Task objective: Please repeat every one of the items below word for word, leaving out the pictures.

Material for this exercise:
— Start —

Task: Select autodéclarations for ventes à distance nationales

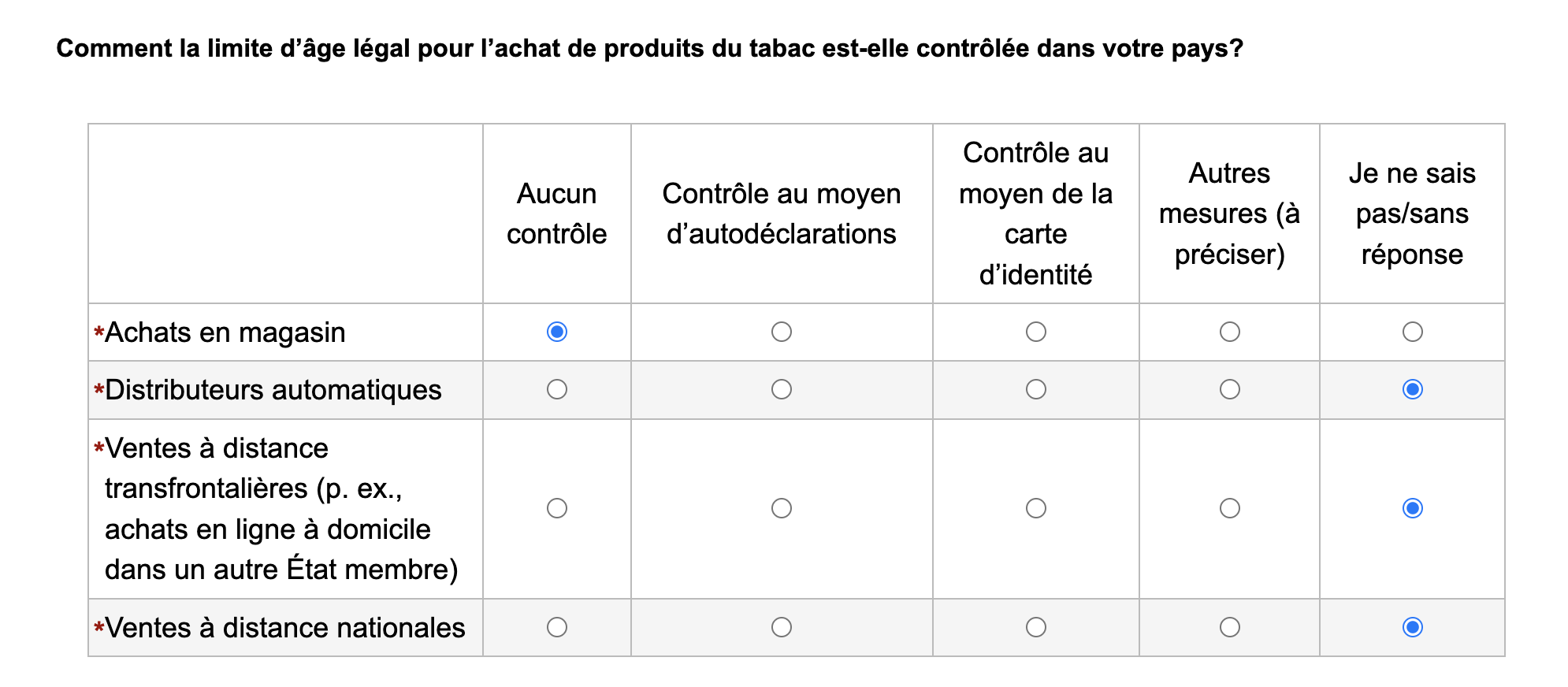Action: pyautogui.click(x=782, y=627)
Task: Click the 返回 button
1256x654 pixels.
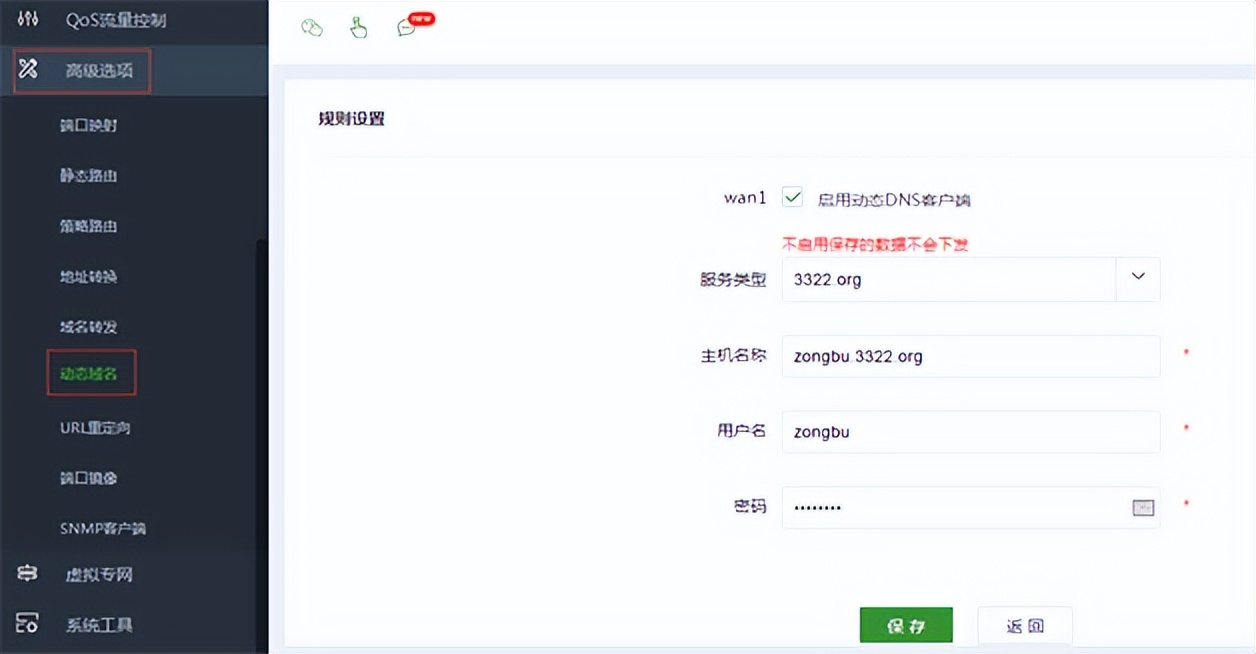Action: tap(1024, 624)
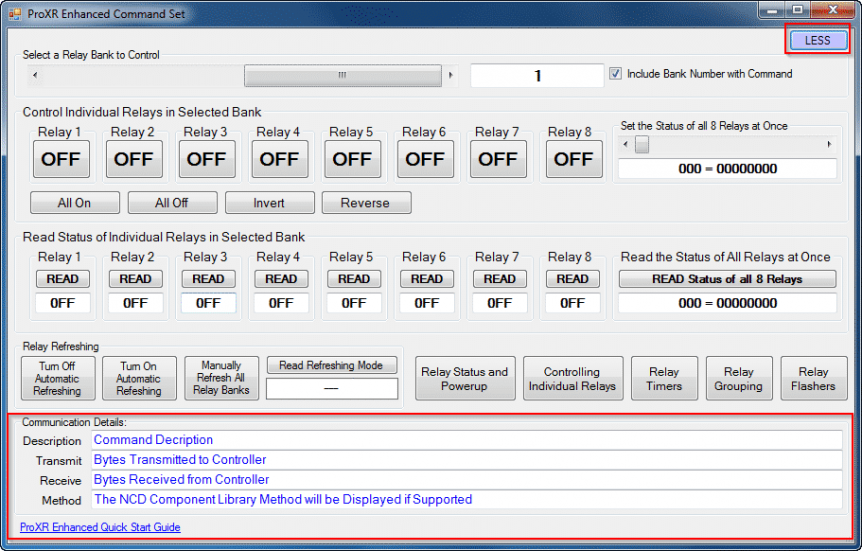
Task: Turn Off Automatic Refreshing
Action: pyautogui.click(x=57, y=379)
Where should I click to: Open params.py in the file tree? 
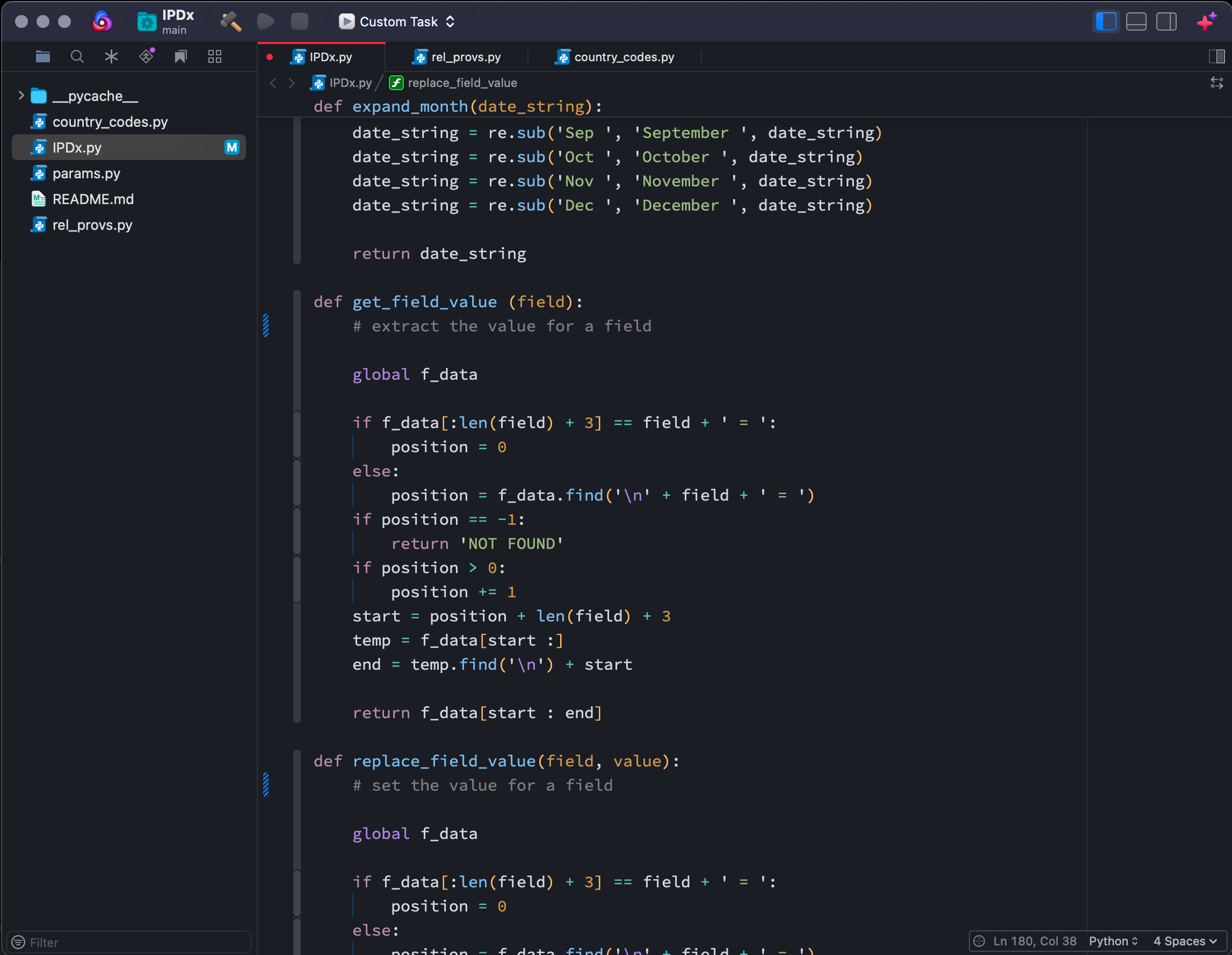coord(86,173)
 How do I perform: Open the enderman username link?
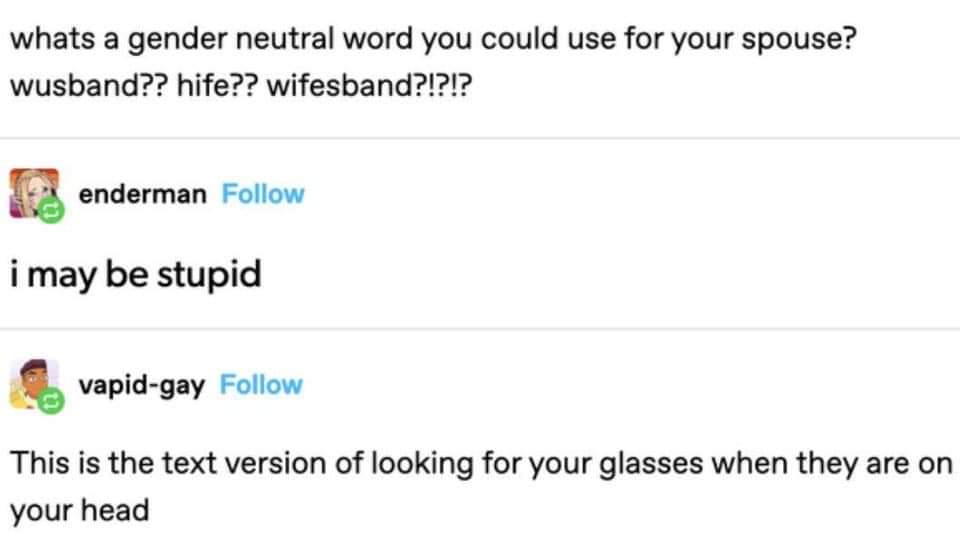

— End —

Correct answer:
Task: Select autodéclarations for ventes à distance nationales

Action: pyautogui.click(x=782, y=627)
Task: Click the 返回 button
1256x654 pixels.
Action: tap(1024, 624)
Task: Turn Off Automatic Refreshing
Action: pyautogui.click(x=57, y=379)
Where should I click to: Open params.py in the file tree? 
coord(86,173)
 How do I perform: Open the enderman username link?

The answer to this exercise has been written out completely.